Opinion with Richard Bleil
Yes, there will be people who disagree with this post, but as always, I don’t want to change minds. Instead, I’m hoping to give people something to think about, whether or not they agree with me. Driving home the other night, I got to thinking about the “abstinence only” concept of teaching birth control, and there are additional issues that came to mind.
Yes, we all know that when the US tries to push “abstinence only” for pre-marital sex, both pregnancy and sexually transmitted diseases rise. It won’t change the minds of those who champion this form of sexual education regardless of how many statistics, how many years and how many different efforts you throw at them. Usually, they will respond with sin and Bible verses (that fit their agenda) and that’s that.
Let’s be real about this; the largest purveyor of this belief in our society is the Catholic church (and some other churches and groups as well). The problem, in my opinion, is that the concept of “abstinence only” is an unrealistic expectation of human beings, not just in this day and age, but always. I’ve seen a man in an interview express how he does not want to marry his girlfriend because she is not a virgin, although he’s the first and only man she’s ever been with. This is reflective of the whole concept that it is, and always will be, the woman’s fault if she loses her “purity”, especially if she becomes pregnant. I’ve had arguments with people who push abstinence only even as he bragged of his pre-marital sexual exploits. In my mind, this kind of hypocrisy is unforgivable.

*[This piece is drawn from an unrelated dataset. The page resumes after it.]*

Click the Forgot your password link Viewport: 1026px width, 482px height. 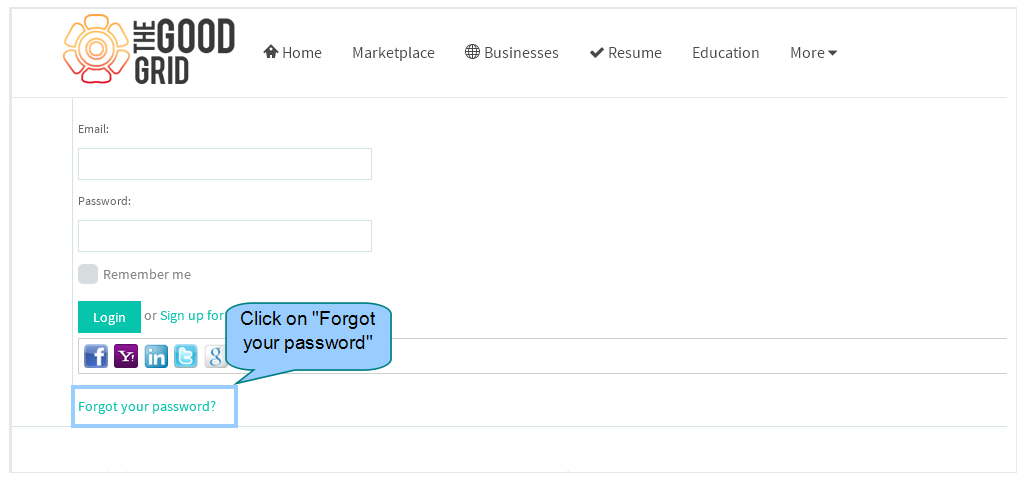[147, 406]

But not everyone who advances the abstinence only agenda are hypocrites. Some do actually wait for marriage themselves, and honestly, this is not the point of this blog. See, I have a cousin who ended up pregnant at the age of fifteen. She was in a private Catholic school, and she told us (and she is honest) that it was just one time that she had sex. The problem is that she was taught “never”, but was not taught “but if you do…” Her school never taught her that the time she would be most vulnerable to sexual advances would be the times that the egg is in position, and she can become pregnant.
The purpose here is not to lay blame. I’m not going to say it’s her fault, or the fault of the school, her parents, or even the church. What I will say is that I don’t believe she was given to tools necessary to protect herself, either physically or emotionally. This is one of the major problems with “abstinence only” education. I have no problem with teaching children about the sanctity of their bodies, the role of love in a sexual relationship, and the benefits of waiting, but I do believe they should also be taught about their vulnerability, the pitfalls (other than burning brimstone sermons) of sexual activity, and how to protect themselves.
The other very real problem with abstinence only education is guilt. When children are taught that the only thing they can do is wait, when their human nature kicks in and they decide not to, because of this lesson of abstinence being pounded into them they are more likely to feel guilt as a result. This guilt means that they won’t want to talk about the experience, even if it is rape. They will believe there is no emotional or intellectual support system they can turn to because they themselves violated the precious “abstinence only” rule. What’s more, they will likely be less willing to seek medical help if they suddenly find themselves with symptoms of venereal disease, counselor help if their lover betrays them and other students start calling them names, or medical help if they do end up pregnant. In a few weeks we are likely to see the Supreme Court overturn Roe v Wade, and all of the ramifications that go with that (including the right to privacy of medical issues which was the primary reason for the original ruling based on the writings of the justices at the time). This means that alternate, unsafe and illegal forms of abortion can be expected to increase, especially for young girls.
I’m very concerned about the anticipated ruling of the Supreme Court overturning Roe v Wade. If I were the father of a daughter, I would be talking with her about contraceptives, and if I were the father of a son, I would be discussing responsibility (something that is often overlooked in these discussions). I’m concerned about the rights to privacy, illegal abortions and so many other issues. Be careful. Be prepared to take up the mantle.